A ce titre, il est inexact de raconter que nous sommes en guerre civile, que l’occurrence répétée des attaques djihadistes en sont la marque, qu’il est certain que le pays court le risque de se réveiller un beau jour dans un Liban en grand. Si le danger de la division existe, il n’en demeure pas moins vrai que les faits énumérés à l’instant s’écartent de la signification qu’il est possible de tirer des attentats de l’OAS du début des années 1960. Ils ne sont pas contemporains d’une guerre qui les dépasse. En ce sens, ils sont l’exact contraire des événements qui se sont succédé pendant la Guerre d’Algérie, laquelle mettait aux prises au moins trois camps : l’Etat français, les tenants de l’Algérie française, dont l’OAS, ceux d’une Algérie algérienne. Vue sous cet angle, la Guerre d’Algérie fut, elle, une vraie guerre civile. 

La France est en paix, et, malgré cela, elle est contrariée par l’entrechoc de l’origine plurielle de ceux qui composent son peuple. Elle vit désormais le temps d’une querelle identitaire aux multiples facettes. Les siècles l’appellent, disaient de Gaulle. Dans lequel d’entre eux trouver la solution à nos inquiétudes ? Comment Clovis et Saint-Louis, Charles Martel et François Ier, ou encore Jeanne d’Arc et Napoléon, nous seraient d’un secours utile pour alléger les secousses de la tectonique des plaques communautaires qui assaillent notre peuple ? 

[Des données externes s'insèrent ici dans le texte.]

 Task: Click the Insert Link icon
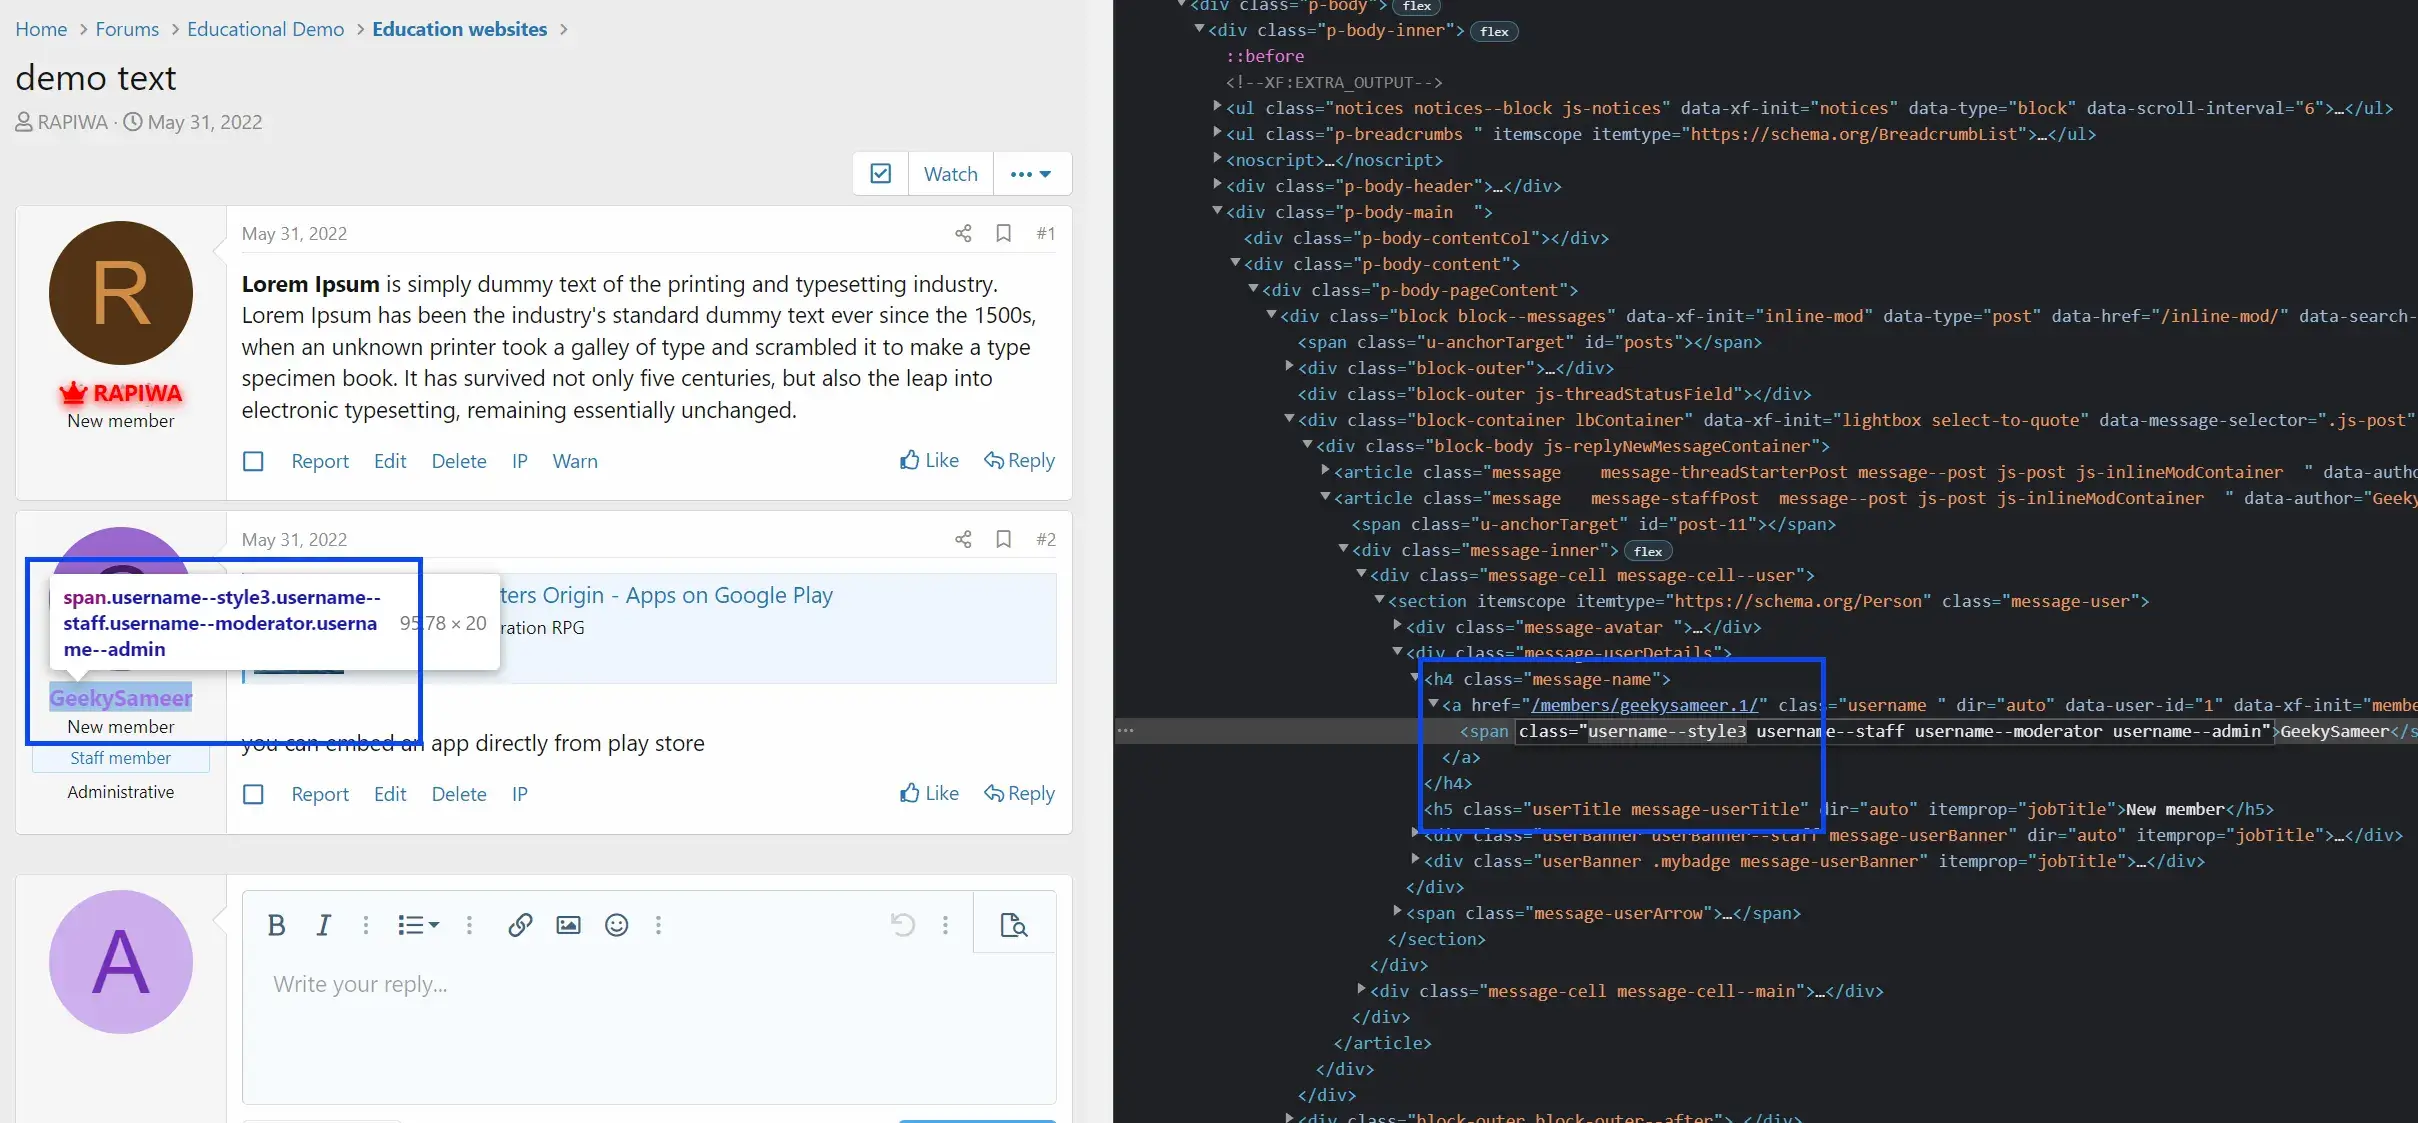point(520,926)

Pour donner corps à ces questions, je m’en vais me replonger, 20 ans plus tard, dans les Mémoires de guerre du plus illustre des Français du siècle dernier. Que vais-je y découvrir ? Sûrement la mélancolie de la désespérance de notre temps, qui fait suite à son inverse absolu, l’espérance, que Charles de Gaulle plaçait en ligne de mire dans la réalisation de ses projets grandioses pour le pays. Encore un fait qui nous sépare ?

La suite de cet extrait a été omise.